Short problem >> Update the lines running from the line containing "Task: Show previous news item arrow" up to and including the line containing "click(x=124, y=553)", replacing "Source view" with "Design view" and leaving all else unchanged. Return only those lines.

Dataset records >>

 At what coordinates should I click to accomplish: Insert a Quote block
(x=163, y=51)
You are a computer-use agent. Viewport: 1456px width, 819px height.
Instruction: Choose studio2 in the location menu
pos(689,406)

---

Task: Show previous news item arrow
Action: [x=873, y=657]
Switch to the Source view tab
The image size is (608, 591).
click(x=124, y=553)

Problem solution >>
Task: Show previous news item arrow
Action: [x=873, y=657]
Switch to the Design view tab
The image size is (608, 591).
click(x=124, y=553)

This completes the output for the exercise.